Enfrentarse a una sartén con residuos carbonizados puede ser una tarea desalentadora, pero la elección del limpiador correcto es clave para evitar dañar el recubrimiento o el metal. Para sartenes de acero inoxidable o hierro fundido sin teflón, los limpiadores abrasivos en gel o pasta suelen ser los más efectivos. Estos productos contienen partículas que ayudan a despegar la grasa quemada sin necesidad de fregar agresivamente con estropajos metálicos durante horas. Una opción muy recomendada es el uso de bicarbonato de sodio combinado con vinagre blanco, una mezcla casera que, al reaccionar, crea un efecto burbujeante que afloja la suciedad. Si prefieres productos comerciales, busca limpiadores específicos para hornos y planchas de cocina que se presenten en formato espumoso o gel, ya que tienen mayor adherencia a las superficies verticales o con acumulación lateral.
Es fundamental considerar el material de la sartén antes de aplicar cualquier producto. Si tu sartén tiene recubrimiento antiadherente, debes evitar a toda costa los limpiadores abrasivos, los estropajos de metal y las espumas agresivas que pueden desgastar el teflón. En estos casos, la mejor estrategia es la paciencia: dejar remojar la sartén con agua caliente y jabón lavavajillas durante varias horas o incluso toda la noche. Esto ablandará la capa de grasa quemada permitiendo eliminarla suavemente con un estropajo suave o una esponja no abrasiva. Para casos extremos en sartenes metálicas puras, el percarbonato de sodio es un aliado poderoso; este polvo oxigenado, al disolverse en agua caliente, genera un poder desengrasante superior al bicarbonato tradicional y es seguro para metales como el acero o la aluminio anodizado, siempre que se siga la dilución indicada por el fabricante.
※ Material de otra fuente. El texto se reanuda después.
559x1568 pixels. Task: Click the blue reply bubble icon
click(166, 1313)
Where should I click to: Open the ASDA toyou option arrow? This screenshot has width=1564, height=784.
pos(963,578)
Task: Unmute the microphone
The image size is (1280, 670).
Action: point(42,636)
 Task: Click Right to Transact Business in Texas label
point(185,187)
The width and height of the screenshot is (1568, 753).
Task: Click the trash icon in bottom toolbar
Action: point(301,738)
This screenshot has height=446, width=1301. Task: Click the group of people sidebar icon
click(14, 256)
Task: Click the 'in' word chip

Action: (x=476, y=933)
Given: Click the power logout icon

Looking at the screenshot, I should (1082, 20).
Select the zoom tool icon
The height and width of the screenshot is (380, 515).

La limpieza de una sartén quemada requiere paciencia y el producto adecuado al material. Mientras que los limpiadores abrasivos y químicos fuertes son ideales para metales resistentes, las sartenes antiadherentes exigen métodos suaves como el remojo prolongado. Recuerda siempre probar primero en una zona pequeña y enjuagar abundantemente antes de volver a usar la pieza para cocinar.